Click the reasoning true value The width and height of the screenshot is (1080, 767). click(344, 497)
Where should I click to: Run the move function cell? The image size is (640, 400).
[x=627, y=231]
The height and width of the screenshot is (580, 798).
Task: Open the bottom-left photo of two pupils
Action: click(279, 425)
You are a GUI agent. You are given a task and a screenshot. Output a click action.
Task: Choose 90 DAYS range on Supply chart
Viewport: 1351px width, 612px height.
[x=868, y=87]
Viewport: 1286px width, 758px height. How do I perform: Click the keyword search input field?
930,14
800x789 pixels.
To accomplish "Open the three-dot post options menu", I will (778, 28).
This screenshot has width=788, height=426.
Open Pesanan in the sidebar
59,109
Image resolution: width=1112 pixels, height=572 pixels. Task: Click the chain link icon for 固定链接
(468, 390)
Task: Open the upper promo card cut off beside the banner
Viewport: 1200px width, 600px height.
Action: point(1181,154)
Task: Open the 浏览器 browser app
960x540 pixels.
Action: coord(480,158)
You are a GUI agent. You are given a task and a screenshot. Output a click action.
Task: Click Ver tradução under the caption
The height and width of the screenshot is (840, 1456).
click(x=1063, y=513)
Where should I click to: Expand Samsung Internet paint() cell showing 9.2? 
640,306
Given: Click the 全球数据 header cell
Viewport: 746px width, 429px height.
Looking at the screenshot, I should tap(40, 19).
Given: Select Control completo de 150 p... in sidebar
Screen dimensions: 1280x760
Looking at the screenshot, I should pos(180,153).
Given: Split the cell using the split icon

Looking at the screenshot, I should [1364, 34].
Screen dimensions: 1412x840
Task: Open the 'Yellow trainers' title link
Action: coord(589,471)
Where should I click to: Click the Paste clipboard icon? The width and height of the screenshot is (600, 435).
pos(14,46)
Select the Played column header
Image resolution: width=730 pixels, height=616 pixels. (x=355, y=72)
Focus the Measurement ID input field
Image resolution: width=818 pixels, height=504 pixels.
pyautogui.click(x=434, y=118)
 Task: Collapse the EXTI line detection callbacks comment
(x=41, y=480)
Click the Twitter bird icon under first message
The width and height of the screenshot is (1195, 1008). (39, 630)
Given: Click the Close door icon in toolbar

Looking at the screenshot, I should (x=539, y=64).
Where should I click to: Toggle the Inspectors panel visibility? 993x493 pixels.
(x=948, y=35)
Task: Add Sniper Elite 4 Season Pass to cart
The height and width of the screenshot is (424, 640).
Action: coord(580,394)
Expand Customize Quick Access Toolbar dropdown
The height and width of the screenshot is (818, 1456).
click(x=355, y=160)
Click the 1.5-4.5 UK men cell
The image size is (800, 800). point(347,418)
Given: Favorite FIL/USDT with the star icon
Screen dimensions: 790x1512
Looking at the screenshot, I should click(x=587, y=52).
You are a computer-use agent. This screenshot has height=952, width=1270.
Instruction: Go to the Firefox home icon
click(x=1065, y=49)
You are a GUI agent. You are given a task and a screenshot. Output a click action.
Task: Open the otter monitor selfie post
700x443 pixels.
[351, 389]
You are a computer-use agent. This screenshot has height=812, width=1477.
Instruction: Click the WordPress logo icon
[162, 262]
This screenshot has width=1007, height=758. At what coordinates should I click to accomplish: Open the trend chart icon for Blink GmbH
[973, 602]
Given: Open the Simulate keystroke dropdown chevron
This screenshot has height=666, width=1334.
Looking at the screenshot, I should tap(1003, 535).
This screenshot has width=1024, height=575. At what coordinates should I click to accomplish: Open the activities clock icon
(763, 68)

_Your objective:_
Write out the entries verbatim, all of them.

_Answer section:_
Click the reasoning true value The width and height of the screenshot is (1080, 767). click(344, 497)
Where should I click to: Run the move function cell? The image size is (640, 400).
[x=627, y=231]
The height and width of the screenshot is (580, 798).
Task: Open the bottom-left photo of two pupils
Action: click(279, 425)
You are a GUI agent. You are given a task and a screenshot. Output a click action.
Task: Choose 90 DAYS range on Supply chart
Viewport: 1351px width, 612px height.
[x=868, y=87]
Viewport: 1286px width, 758px height. How do I perform: Click the keyword search input field?
930,14
800x789 pixels.
To accomplish "Open the three-dot post options menu", I will (778, 28).
This screenshot has width=788, height=426.
Open Pesanan in the sidebar
59,109
Image resolution: width=1112 pixels, height=572 pixels. Task: Click the chain link icon for 固定链接
(468, 390)
Task: Open the upper promo card cut off beside the banner
Viewport: 1200px width, 600px height.
Action: point(1181,154)
Task: Open the 浏览器 browser app
960x540 pixels.
Action: coord(480,158)
You are a GUI agent. You are given a task and a screenshot. Output a click action.
Task: Click Ver tradução under the caption
The height and width of the screenshot is (840, 1456).
click(x=1063, y=513)
Where should I click to: Expand Samsung Internet paint() cell showing 9.2? 
640,306
Given: Click the 全球数据 header cell
Viewport: 746px width, 429px height.
Looking at the screenshot, I should tap(40, 19).
Given: Select Control completo de 150 p... in sidebar
Screen dimensions: 1280x760
Looking at the screenshot, I should pos(180,153).
Given: Split the cell using the split icon

Looking at the screenshot, I should [1364, 34].
Screen dimensions: 1412x840
Task: Open the 'Yellow trainers' title link
Action: coord(589,471)
Where should I click to: Click the Paste clipboard icon? The width and height of the screenshot is (600, 435).
pos(14,46)
Select the Played column header
Image resolution: width=730 pixels, height=616 pixels. (x=355, y=72)
Focus the Measurement ID input field
Image resolution: width=818 pixels, height=504 pixels.
pyautogui.click(x=434, y=118)
 Task: Collapse the EXTI line detection callbacks comment
(x=41, y=480)
Click the Twitter bird icon under first message
The width and height of the screenshot is (1195, 1008). (39, 630)
Given: Click the Close door icon in toolbar

Looking at the screenshot, I should (x=539, y=64).
Where should I click to: Toggle the Inspectors panel visibility? 993x493 pixels.
(x=948, y=35)
Task: Add Sniper Elite 4 Season Pass to cart
The height and width of the screenshot is (424, 640).
Action: coord(580,394)
Expand Customize Quick Access Toolbar dropdown
The height and width of the screenshot is (818, 1456).
click(x=355, y=160)
Click the 1.5-4.5 UK men cell
The image size is (800, 800). point(347,418)
Given: Favorite FIL/USDT with the star icon
Screen dimensions: 790x1512
Looking at the screenshot, I should click(x=587, y=52).
You are a computer-use agent. This screenshot has height=952, width=1270.
Instruction: Go to the Firefox home icon
click(x=1065, y=49)
You are a GUI agent. You are given a task and a screenshot. Output a click action.
Task: Open the otter monitor selfie post
700x443 pixels.
[351, 389]
You are a computer-use agent. This screenshot has height=812, width=1477.
Instruction: Click the WordPress logo icon
[162, 262]
This screenshot has width=1007, height=758. At what coordinates should I click to accomplish: Open the trend chart icon for Blink GmbH
[973, 602]
Given: Open the Simulate keystroke dropdown chevron
This screenshot has height=666, width=1334.
Looking at the screenshot, I should tap(1003, 535).
This screenshot has width=1024, height=575. At what coordinates should I click to accomplish: Open the activities clock icon
(763, 68)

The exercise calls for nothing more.